(Source data)
====

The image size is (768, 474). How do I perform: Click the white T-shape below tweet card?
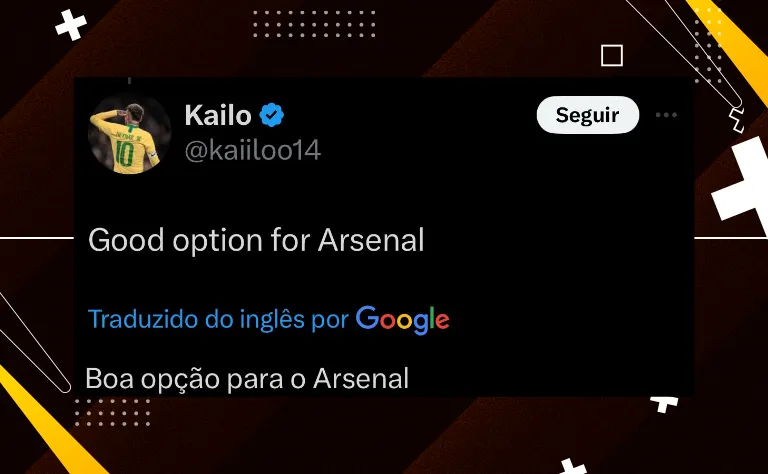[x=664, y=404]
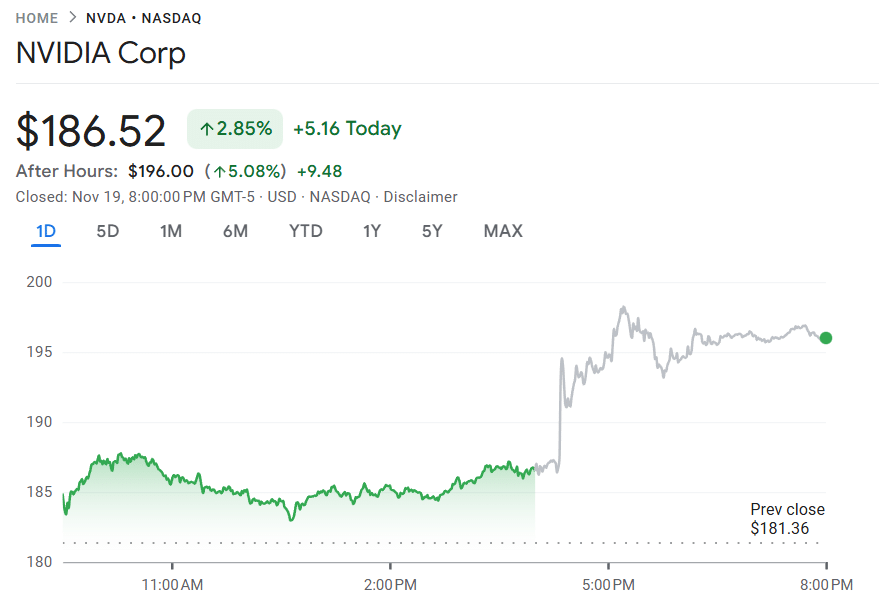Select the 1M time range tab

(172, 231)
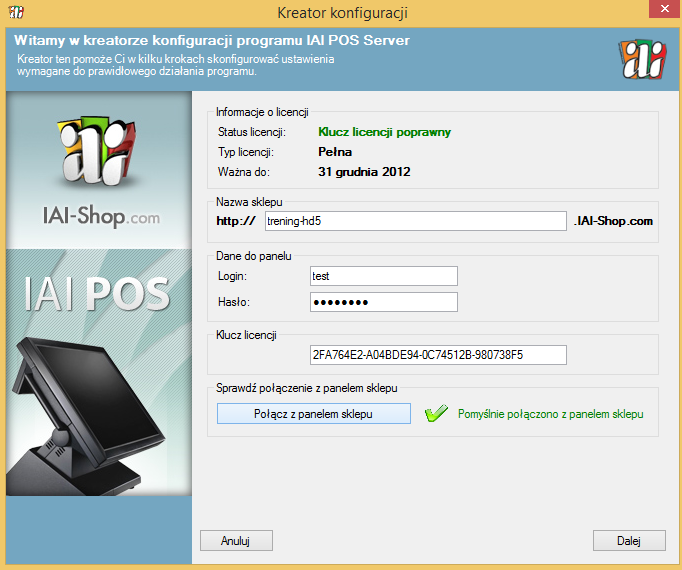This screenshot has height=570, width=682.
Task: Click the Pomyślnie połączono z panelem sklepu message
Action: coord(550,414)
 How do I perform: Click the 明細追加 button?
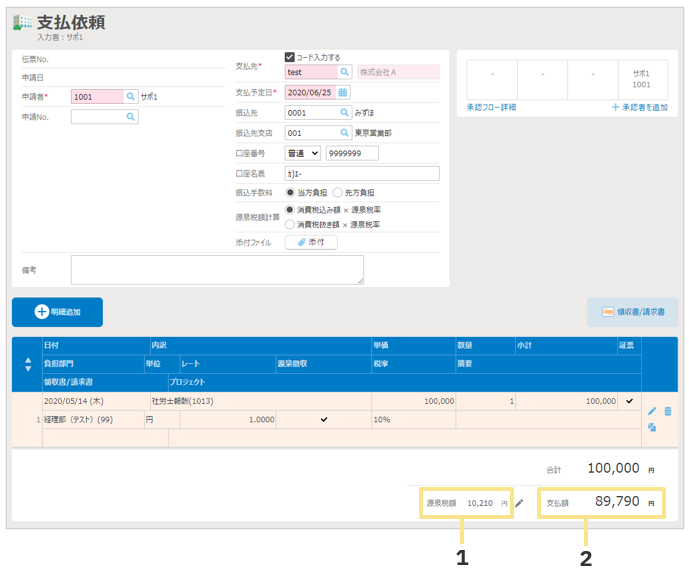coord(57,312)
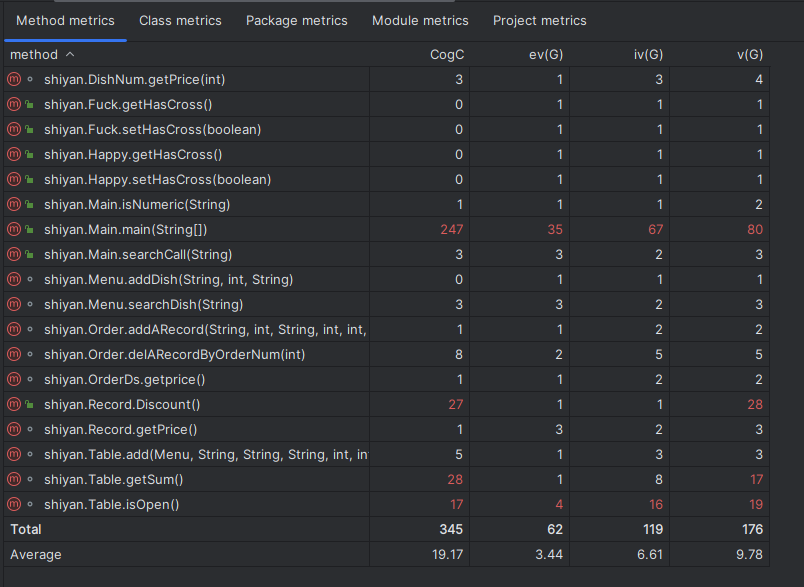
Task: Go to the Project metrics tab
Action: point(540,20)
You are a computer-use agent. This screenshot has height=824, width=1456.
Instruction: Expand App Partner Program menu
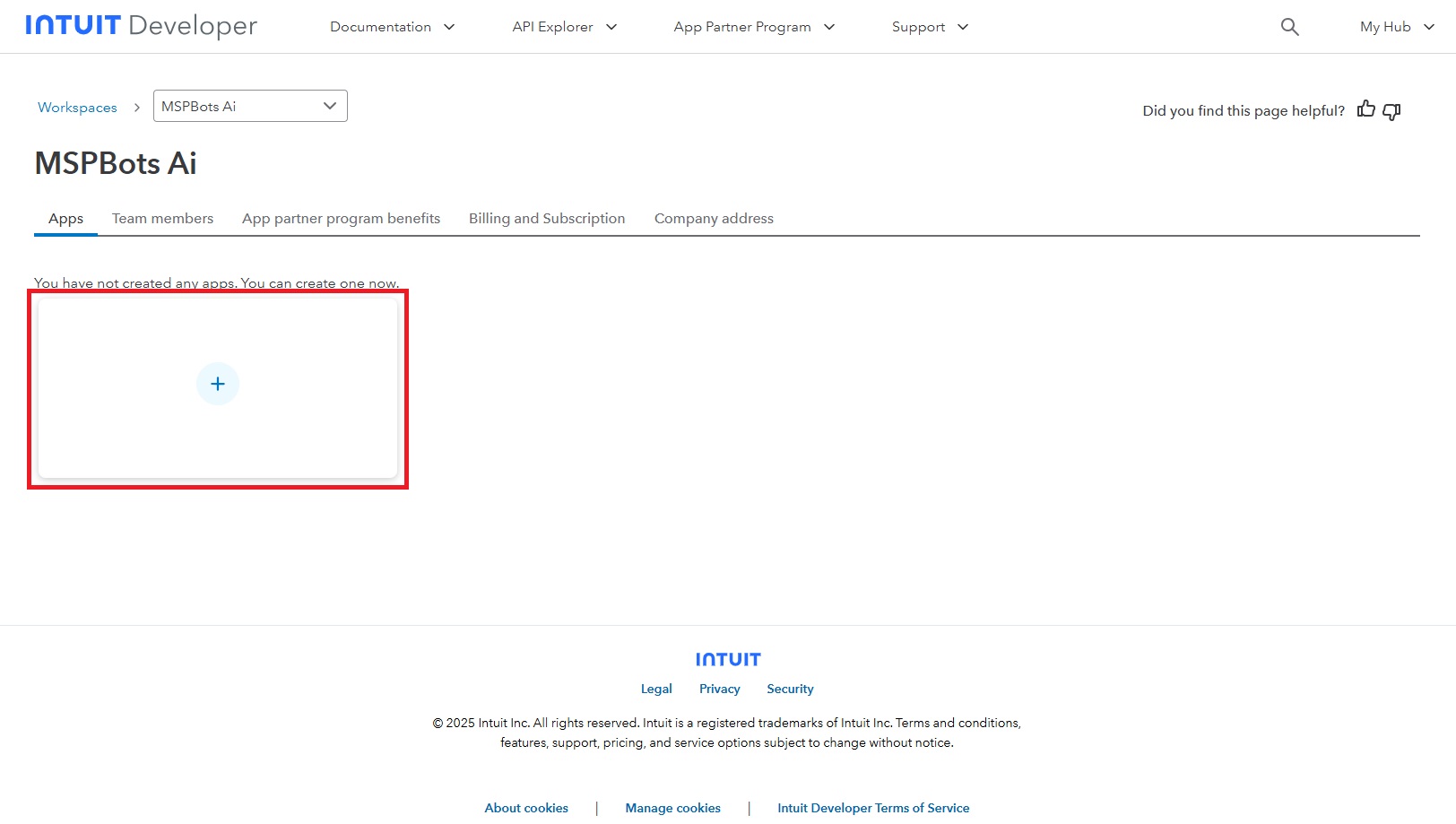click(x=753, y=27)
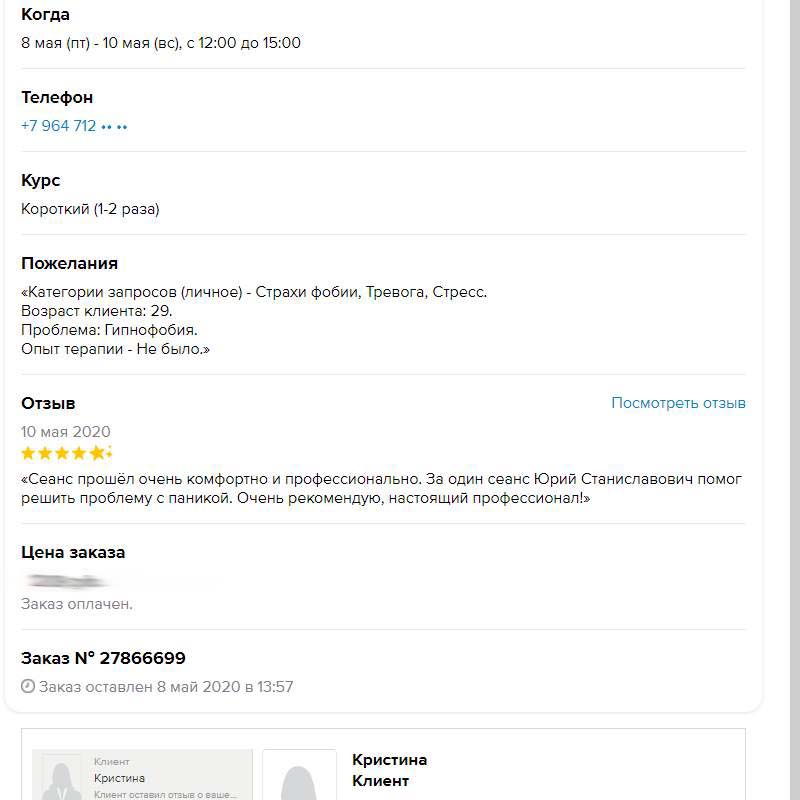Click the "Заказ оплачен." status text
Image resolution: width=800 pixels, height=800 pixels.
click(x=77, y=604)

====

Work to be completed: In the transcription, every picture is to be excluded and the records above given again exactly.

Answer space:
The image size is (768, 474). How do I perform: Click the white T-shape below tweet card?
[x=664, y=404]
Select the 1M time range tab

(172, 231)
This screenshot has height=570, width=682.
Task: Click the Pomyślnie połączono z panelem sklepu message
Action: coord(550,414)
 How do I perform: Click the 明細追加 button?
coord(57,312)
Task: Go to the Project metrics tab
Action: point(540,20)
You are a computer-use agent. This screenshot has height=824, width=1456.
Instruction: Expand App Partner Program menu
click(x=753, y=27)
Click the "Заказ оплачен." status text
Image resolution: width=800 pixels, height=800 pixels.
click(x=77, y=604)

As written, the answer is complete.